Work to complete → Your task is to retype, exactly, the line containing "Política de Privacidad (450, 1695)" and every later line through the end of the listing, with pictures omitted.

++++++++++++++++++++

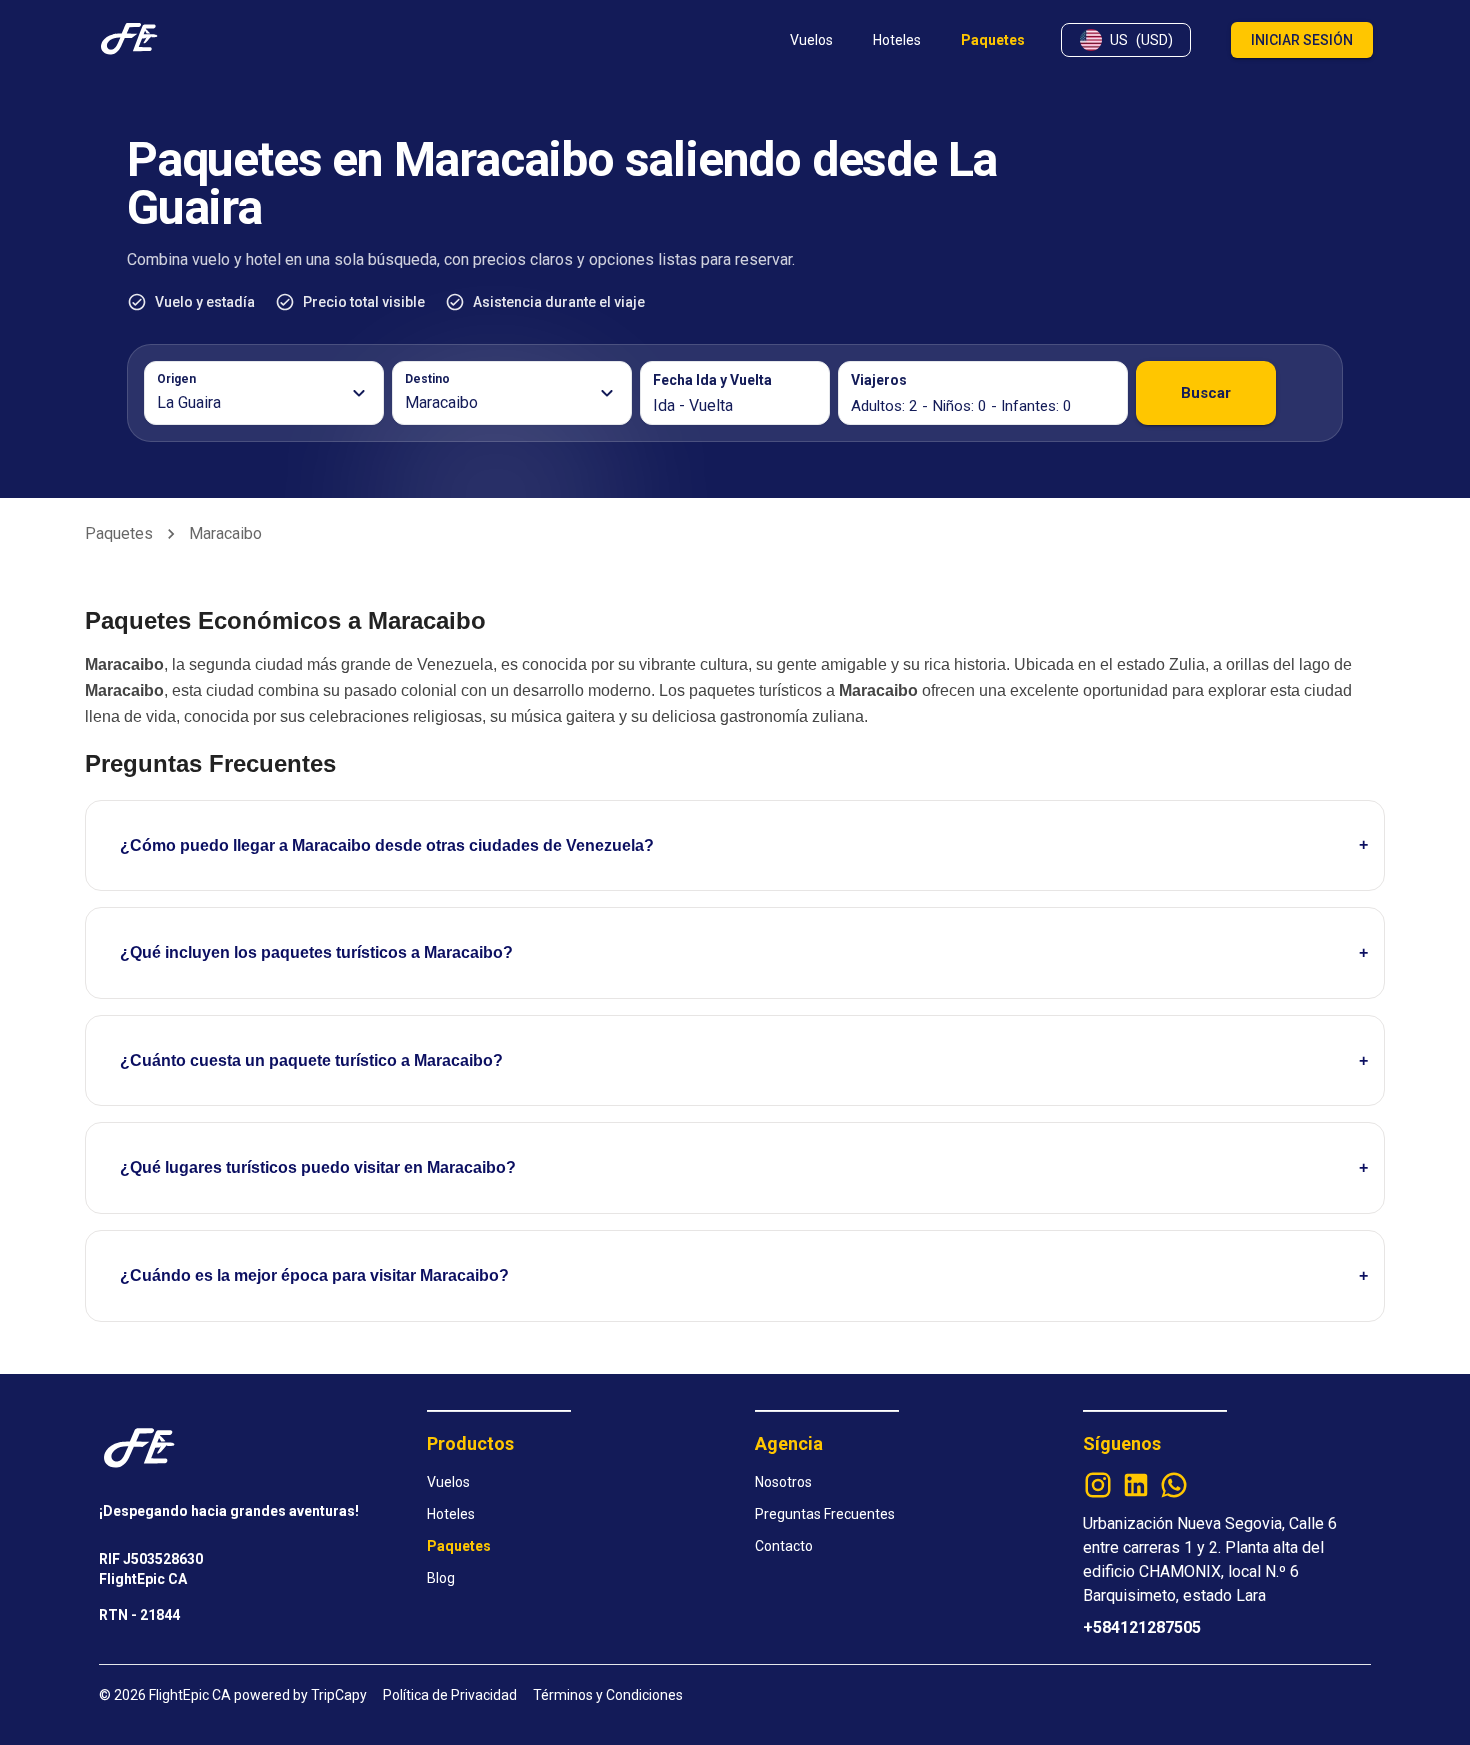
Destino (427, 379)
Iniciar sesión (1302, 40)
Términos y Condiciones (608, 1695)
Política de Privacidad (450, 1695)
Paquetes (119, 533)
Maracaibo (225, 533)
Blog (441, 1578)
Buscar (1206, 393)
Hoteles (451, 1514)
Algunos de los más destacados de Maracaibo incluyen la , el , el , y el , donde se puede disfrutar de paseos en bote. (693, 1186)
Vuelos (448, 1482)
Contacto (784, 1546)
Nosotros (783, 1482)
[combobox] (252, 403)
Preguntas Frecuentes (825, 1514)
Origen (176, 379)
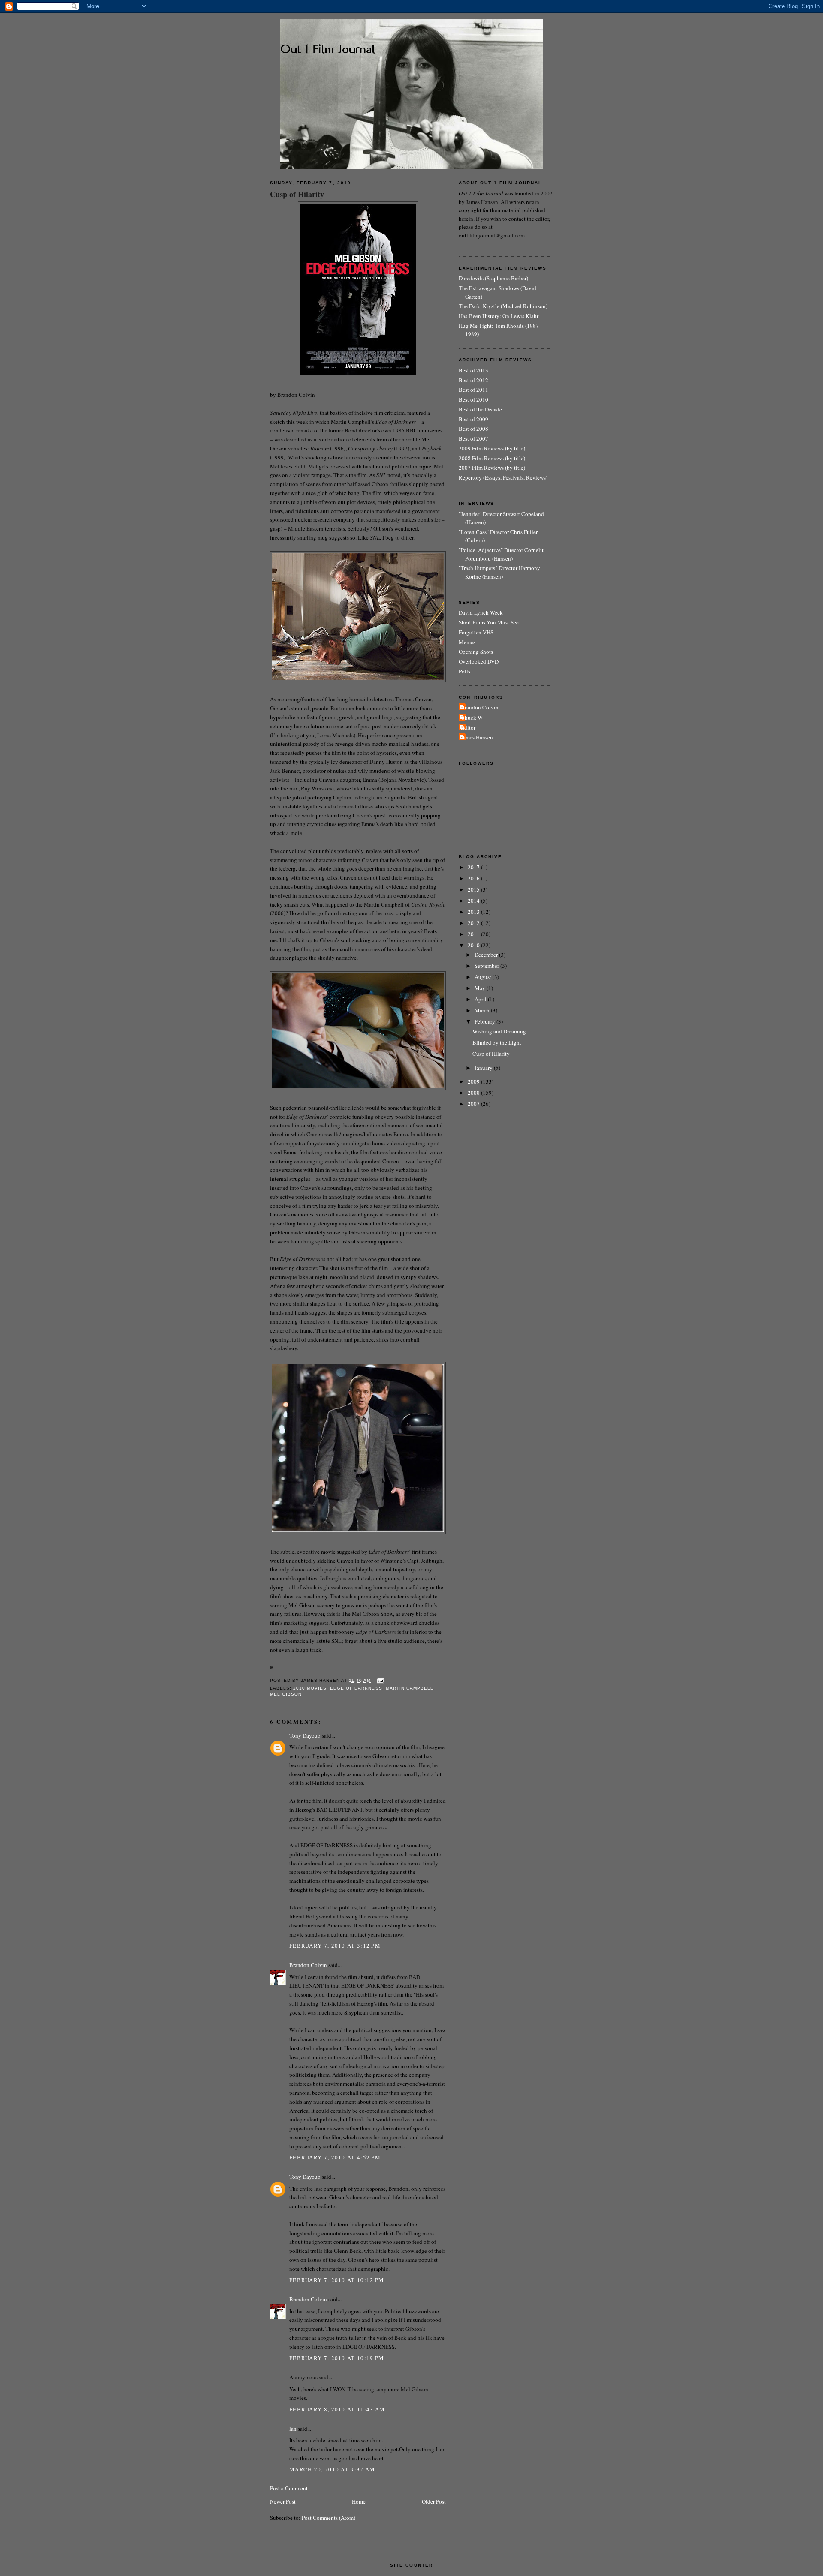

++++++++++++++++++++

Solution →
Política de Privacidad (450, 1695)
Paquetes (119, 533)
Maracaibo (225, 533)
Blog (441, 1578)
Buscar (1206, 393)
Hoteles (451, 1514)
Algunos de los más destacados de Maracaibo incluyen la , el , el , y el , donde se puede disfrutar de paseos en bote. (693, 1186)
Vuelos (448, 1482)
Contacto (784, 1546)
Nosotros (783, 1482)
[combobox] (252, 403)
Preguntas Frecuentes (825, 1514)
Origen (176, 379)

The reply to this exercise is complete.